**Excerpted passage**
────────────────────
Although comparative or superior results for phenotype classification could likely be achieved with an image classifier trained on the brightfield, as a label-free and image-to-image approach there is a lot of promise as a generalist model to perform multiple tasks. The simple visualization of Cell Painting channels is one approach to improve the interpretation of brightfield images. Our results highlight the rich information captured in the brightfield modality, which may currently be under-utilized in morphological profiling.

Our approach by itself cannot replace in full the fluorescent staining process and the information it contains, but we have provided evidence that it may be possible to replicate the information of some Cell Painting channels and feature groups, and that the brightfield modality by itself may be sufficient for certain experimental applications. Importantly, employing such methods may reduce time, experimental cost and enable the utilization of specific imaging channels for experiment-specific, non-generic fluorescent stains. We acknowledge that particular feature groups which predict poorly in our models (such as colocalization features) may result in an inability (or reduced sensitivity) to identify cellular phenotypes which are characterized solely by these features. In such experimental applications, the replacement of generic stains for phenotype- or target-relevant biomarkers may offer an effective solution to the standard Cell Painting protocol.
────────────────────
**Provided material**

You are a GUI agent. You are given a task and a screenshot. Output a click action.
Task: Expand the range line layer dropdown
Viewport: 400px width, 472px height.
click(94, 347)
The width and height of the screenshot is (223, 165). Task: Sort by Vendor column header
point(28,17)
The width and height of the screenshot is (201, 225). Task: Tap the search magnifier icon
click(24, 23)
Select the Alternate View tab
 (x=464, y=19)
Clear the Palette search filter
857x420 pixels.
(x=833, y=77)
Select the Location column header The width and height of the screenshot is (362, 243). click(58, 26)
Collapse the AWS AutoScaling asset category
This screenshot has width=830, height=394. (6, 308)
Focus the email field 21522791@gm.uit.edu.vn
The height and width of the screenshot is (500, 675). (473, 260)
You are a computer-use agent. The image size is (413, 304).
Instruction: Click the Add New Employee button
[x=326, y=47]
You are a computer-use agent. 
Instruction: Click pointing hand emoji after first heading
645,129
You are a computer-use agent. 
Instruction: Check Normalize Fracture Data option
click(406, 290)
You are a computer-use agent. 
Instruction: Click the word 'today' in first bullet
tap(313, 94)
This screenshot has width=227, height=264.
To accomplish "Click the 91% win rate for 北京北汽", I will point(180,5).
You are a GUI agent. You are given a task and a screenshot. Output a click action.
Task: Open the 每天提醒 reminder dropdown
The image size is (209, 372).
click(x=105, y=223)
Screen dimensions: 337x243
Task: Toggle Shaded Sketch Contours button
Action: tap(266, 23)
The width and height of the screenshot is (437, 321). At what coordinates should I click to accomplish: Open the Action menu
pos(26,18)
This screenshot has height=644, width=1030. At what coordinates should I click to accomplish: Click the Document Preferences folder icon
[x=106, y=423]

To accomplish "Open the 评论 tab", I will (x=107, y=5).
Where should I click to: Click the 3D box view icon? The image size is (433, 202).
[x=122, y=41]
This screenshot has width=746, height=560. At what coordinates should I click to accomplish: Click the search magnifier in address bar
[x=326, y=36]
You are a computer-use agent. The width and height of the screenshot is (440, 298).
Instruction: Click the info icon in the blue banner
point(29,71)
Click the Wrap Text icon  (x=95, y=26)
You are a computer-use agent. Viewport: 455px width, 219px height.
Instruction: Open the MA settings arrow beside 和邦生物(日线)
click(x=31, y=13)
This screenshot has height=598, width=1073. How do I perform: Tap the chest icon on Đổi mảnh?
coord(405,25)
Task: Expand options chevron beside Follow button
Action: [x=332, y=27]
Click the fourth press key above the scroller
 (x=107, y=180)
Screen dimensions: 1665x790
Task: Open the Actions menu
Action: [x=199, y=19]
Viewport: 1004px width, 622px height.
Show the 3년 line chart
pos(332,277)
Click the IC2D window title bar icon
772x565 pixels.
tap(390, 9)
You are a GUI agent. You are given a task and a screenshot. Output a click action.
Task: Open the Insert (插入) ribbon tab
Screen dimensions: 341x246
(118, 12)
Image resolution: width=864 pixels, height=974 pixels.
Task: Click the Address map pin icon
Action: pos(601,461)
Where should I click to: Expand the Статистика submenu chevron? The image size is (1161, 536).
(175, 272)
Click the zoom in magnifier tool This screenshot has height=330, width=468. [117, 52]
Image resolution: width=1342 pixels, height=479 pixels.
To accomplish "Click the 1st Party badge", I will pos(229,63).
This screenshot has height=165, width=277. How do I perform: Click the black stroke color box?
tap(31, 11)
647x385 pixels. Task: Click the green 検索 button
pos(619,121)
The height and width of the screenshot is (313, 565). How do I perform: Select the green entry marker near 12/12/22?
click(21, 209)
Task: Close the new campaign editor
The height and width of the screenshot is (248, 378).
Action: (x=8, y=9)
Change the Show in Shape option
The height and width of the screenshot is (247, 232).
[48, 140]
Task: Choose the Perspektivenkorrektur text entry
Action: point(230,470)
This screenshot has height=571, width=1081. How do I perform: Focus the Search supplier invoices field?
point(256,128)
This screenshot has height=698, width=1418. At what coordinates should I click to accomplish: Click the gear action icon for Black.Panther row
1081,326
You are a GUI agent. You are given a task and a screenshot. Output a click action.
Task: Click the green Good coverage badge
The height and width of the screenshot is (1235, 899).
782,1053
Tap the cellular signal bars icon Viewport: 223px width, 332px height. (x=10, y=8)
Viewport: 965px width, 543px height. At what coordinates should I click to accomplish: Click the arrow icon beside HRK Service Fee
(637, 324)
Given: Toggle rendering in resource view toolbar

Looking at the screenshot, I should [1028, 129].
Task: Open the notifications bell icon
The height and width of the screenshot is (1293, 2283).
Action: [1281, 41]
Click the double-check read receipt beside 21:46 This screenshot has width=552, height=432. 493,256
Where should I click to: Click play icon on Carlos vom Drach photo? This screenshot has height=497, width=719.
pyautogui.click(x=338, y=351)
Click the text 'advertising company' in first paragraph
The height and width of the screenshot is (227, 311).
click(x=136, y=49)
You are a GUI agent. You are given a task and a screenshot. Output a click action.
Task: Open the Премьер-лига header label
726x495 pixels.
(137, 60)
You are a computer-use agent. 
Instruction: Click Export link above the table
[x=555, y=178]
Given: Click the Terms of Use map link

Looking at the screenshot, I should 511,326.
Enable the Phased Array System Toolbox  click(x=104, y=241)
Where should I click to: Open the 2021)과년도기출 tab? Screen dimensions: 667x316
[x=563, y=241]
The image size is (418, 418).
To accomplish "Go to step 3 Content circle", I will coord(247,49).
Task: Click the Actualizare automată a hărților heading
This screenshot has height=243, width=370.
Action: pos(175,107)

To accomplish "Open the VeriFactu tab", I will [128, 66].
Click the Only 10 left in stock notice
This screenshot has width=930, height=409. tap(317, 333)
────────────────────
Say whether each statement agrees with the passage on brightfield imaging and Cell Painting. Answer yes or no for each, and quote the words of the passage that decide it.
(a) The approach can fully replace the fluorescent staining process.
(b) Colocalization features are an example of a feature group that predicts poorly in the models.
(c) The brightfield modality may currently be under-utilized in morphological profiling.

(a) No: "Our approach by itself cannot replace in full the fluorescent staining process and the information it contains"
(b) Yes: "particular feature groups which predict poorly in our models (such as colocalization features)"
(c) Yes: "the rich information captured in the brightfield modality, which may currently be under-utilized in morphological profiling"